Mais pourquoi ne pas plutôt s’interroger, madame la ministre, sur la hausse du nombre d’embauches qui aurait dû accompagner cette baisse du temps de travail ? Pensez-vous motiver les équipes, au bout du rouleau, en leur demandant de gérer la pénurie de personnels ?

Les revendications sont sur la table depuis longtemps : revalorisation des carrières et augmentation des traitements indiciaires de la fonction publique, moratoire sur les fermetures de services, d’établissements, ainsi que sur les suppressions de lits. Depuis 2017, 21 000 lits d’hospitalisation ont été supprimés, soit 5 % des capacités d’accueil !

Mais, surtout, il y a urgence à mettre en place un plan de recrutement dans le service public hospitalier, en créant 100 000 emplois, comme le demandent les syndicats et les collectifs de défense de l’hôpital.

Parallèlement, il faut revenir sur Parcoursup, supprimer le numerus apertus et accroître les capacités de formation des universités.

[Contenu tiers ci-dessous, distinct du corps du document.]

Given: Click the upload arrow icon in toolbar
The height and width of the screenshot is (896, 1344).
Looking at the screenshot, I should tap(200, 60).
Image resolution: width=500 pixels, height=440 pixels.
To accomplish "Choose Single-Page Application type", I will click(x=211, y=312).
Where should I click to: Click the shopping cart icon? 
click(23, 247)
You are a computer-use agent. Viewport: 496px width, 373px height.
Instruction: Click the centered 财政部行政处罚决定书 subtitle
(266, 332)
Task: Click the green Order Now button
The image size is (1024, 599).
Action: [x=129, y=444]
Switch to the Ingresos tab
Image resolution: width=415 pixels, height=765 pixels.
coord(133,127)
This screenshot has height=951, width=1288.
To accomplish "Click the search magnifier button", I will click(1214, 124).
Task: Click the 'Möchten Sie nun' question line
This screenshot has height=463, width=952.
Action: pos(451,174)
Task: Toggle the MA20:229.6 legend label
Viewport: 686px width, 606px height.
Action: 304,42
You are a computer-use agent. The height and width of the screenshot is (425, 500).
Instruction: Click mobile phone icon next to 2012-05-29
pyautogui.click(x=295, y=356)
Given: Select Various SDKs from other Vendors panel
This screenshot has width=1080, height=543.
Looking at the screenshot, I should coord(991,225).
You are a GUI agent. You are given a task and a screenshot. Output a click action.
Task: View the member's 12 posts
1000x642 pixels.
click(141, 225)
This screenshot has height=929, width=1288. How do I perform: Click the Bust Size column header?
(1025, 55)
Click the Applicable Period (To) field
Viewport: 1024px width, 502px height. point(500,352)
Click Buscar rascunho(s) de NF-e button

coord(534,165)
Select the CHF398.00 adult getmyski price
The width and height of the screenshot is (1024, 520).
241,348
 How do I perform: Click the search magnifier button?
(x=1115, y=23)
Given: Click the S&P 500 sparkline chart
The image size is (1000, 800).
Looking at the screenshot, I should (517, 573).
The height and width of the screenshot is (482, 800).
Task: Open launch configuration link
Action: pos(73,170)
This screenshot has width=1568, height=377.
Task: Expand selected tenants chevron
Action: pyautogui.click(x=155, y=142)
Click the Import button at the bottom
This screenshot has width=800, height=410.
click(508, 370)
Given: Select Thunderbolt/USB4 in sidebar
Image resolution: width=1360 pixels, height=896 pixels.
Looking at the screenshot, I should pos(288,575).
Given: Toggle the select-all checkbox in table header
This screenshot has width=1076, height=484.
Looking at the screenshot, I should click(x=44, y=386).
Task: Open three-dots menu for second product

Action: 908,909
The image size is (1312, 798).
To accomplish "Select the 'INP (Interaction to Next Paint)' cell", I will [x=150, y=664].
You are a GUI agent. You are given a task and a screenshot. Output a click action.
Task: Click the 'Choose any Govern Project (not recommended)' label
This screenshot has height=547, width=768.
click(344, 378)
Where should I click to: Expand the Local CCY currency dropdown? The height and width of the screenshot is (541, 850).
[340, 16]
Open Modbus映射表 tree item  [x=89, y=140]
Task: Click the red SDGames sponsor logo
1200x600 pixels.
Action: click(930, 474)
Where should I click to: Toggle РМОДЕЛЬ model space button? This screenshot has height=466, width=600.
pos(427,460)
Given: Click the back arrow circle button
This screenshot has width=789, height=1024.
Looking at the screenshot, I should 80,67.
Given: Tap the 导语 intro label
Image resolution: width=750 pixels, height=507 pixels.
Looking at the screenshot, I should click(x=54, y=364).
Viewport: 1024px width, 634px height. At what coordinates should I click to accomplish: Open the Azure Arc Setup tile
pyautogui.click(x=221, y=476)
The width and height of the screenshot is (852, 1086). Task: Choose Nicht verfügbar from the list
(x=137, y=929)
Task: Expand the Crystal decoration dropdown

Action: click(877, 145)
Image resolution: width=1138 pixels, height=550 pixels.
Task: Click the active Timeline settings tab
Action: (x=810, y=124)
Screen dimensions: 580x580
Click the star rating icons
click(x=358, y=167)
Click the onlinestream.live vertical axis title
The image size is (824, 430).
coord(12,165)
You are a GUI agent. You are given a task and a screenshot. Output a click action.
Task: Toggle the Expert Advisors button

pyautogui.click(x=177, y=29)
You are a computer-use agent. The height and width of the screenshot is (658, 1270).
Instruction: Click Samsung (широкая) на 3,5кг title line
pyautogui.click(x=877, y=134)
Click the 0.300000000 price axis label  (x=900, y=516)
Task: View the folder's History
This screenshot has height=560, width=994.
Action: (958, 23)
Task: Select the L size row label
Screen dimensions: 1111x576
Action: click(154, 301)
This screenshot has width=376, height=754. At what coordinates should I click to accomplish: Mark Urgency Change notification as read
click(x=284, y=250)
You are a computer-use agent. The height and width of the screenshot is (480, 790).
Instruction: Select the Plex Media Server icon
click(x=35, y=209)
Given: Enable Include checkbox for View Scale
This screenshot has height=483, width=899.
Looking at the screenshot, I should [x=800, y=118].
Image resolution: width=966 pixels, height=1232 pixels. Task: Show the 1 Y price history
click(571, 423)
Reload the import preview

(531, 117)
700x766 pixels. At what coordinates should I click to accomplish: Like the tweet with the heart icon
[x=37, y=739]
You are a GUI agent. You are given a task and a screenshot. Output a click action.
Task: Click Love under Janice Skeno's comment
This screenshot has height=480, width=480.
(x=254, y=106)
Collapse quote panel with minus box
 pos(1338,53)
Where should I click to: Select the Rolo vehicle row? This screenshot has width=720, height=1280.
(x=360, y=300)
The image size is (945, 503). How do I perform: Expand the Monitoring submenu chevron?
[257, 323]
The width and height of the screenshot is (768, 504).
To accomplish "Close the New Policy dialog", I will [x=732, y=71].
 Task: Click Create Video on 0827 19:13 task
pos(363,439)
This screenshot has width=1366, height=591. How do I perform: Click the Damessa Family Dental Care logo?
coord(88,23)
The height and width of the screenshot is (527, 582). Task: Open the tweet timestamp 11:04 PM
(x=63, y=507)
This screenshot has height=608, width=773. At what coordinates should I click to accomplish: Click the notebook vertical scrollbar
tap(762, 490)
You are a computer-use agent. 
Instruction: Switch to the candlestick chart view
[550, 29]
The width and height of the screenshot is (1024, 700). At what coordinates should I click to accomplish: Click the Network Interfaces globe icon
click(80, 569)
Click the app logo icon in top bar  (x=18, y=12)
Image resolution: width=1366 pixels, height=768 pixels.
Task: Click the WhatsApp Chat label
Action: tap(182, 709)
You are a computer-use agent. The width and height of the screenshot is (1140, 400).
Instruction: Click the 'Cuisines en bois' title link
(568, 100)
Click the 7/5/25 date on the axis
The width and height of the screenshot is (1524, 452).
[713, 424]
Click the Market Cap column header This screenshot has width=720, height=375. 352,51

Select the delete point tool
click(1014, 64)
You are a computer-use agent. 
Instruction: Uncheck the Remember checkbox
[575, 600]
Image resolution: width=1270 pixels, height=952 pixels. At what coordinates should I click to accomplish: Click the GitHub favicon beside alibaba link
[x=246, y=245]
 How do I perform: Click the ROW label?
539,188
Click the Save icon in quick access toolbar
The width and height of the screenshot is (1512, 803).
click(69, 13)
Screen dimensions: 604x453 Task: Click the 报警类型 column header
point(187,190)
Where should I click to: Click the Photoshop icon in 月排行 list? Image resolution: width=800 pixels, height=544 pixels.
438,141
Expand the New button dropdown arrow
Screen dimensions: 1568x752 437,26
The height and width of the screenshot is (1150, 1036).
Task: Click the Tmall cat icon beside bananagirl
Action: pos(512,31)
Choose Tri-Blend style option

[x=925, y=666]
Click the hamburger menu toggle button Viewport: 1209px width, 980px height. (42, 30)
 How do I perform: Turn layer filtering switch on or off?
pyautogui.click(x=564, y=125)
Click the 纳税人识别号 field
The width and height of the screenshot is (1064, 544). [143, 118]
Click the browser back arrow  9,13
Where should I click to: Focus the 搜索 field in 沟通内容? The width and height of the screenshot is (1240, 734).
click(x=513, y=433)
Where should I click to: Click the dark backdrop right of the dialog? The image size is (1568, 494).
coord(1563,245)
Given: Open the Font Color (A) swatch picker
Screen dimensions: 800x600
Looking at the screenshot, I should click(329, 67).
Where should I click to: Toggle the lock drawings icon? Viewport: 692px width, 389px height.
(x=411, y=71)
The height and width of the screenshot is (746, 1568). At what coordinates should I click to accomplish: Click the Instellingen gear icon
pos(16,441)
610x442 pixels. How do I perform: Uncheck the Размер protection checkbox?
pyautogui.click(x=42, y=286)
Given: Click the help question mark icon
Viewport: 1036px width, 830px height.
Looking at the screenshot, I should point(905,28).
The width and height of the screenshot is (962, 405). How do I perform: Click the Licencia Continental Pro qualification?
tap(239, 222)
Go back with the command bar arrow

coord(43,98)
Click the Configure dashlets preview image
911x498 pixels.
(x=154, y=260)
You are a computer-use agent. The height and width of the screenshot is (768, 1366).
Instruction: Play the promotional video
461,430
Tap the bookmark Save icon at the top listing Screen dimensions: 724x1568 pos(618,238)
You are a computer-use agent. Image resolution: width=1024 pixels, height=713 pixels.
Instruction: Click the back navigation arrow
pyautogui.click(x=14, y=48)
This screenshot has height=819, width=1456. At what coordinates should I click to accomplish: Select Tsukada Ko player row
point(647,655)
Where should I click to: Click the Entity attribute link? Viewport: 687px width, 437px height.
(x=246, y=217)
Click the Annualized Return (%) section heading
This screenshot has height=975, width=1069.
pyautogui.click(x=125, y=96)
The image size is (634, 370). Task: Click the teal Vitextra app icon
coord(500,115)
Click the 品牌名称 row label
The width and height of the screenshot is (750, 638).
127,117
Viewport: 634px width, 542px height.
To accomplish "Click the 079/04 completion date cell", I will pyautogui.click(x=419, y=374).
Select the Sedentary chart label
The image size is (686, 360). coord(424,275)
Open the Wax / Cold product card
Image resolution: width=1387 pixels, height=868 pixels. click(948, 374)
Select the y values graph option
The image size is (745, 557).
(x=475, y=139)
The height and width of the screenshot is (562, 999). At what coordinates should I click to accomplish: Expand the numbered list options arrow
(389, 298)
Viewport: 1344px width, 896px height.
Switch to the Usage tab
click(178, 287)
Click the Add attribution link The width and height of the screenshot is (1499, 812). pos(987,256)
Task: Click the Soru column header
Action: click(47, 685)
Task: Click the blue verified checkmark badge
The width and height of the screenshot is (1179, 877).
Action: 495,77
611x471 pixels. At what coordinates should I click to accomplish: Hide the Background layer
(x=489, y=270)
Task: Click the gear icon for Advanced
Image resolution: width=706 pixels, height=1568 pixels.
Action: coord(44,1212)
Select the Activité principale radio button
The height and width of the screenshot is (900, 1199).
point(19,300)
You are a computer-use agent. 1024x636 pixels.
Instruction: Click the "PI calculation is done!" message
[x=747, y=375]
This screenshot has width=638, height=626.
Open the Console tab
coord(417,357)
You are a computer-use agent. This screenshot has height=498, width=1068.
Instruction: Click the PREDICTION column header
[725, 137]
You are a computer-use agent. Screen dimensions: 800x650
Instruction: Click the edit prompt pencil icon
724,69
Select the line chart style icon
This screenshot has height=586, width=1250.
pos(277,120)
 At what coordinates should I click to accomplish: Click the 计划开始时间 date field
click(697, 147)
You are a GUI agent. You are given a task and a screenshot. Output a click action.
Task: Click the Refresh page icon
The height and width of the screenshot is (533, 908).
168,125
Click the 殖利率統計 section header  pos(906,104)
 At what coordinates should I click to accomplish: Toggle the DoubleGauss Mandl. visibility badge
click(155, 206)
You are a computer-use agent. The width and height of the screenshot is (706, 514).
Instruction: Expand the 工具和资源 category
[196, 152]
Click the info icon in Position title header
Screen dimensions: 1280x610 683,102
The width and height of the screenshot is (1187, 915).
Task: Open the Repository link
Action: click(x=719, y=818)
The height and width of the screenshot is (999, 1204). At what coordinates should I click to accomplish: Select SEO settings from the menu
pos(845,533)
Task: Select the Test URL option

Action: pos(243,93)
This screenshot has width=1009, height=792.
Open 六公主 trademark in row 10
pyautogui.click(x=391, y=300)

En outre, pour mieux articuler soins hospitaliers et soins de ville, il convient de développer des centres de santé partout en France, en veillant à leur attribuer les moyens nécessaires.

Madame la ministre, mes chers collègues, ce qui ressort des nombreuses auditions que la commission des affaires sociales a conduites, c’est la déshumanisation de l’hôpital et l’hérésie d’un « hôpital-entreprise ».

Aussi, pour redonner de l’attractivité à l’hôpital, il faut « redonner de la bientraitance institutionnelle », comme le souligne le docteur Gérald Kierzek, médecin urgentiste.

Cela passe, outre l’amélioration des conditions de travail que j’ai déjà mentionnée, par la mise en œuvre de la démocratie sanitaire.

Ainsi, la création d’un tandem administratif et médical est une mesure positive qui répond à une demande très forte des soignants hospitaliers. Il faudra l’accompagner d’autres mesures, comme la suppression des pôles au profit des services, le retour d’un conseil d’administration qui garantisse une meilleure représentation des personnels, des élus, ainsi que des usagers, et qui soit doté d’un droit de veto sur le budget et le projet d’établissement.

Alors, bien sûr, il faut rompre avec la T2A. Mais l’essentiel est d’arrêter de faire voter un budget de la sécurité sociale insuffisant chaque année, car nous en subissons les conséquences au travers de la dégradation quotidienne de l’offre de soins pour toutes et tous sur l’ensemble du territoire.

En conclusion, madame la ministre, ma question est simple : allez-vous enfin garantir un financement de l’assurance maladie à la hauteur des besoins, et donc augmenter les recettes au lieu de réduire les dépenses, ce qui met à mal l’hôpital et la médecine de ville ? (Applaudissements sur les travées du groupe CRCE, ainsi que sur des travées du groupe SER.)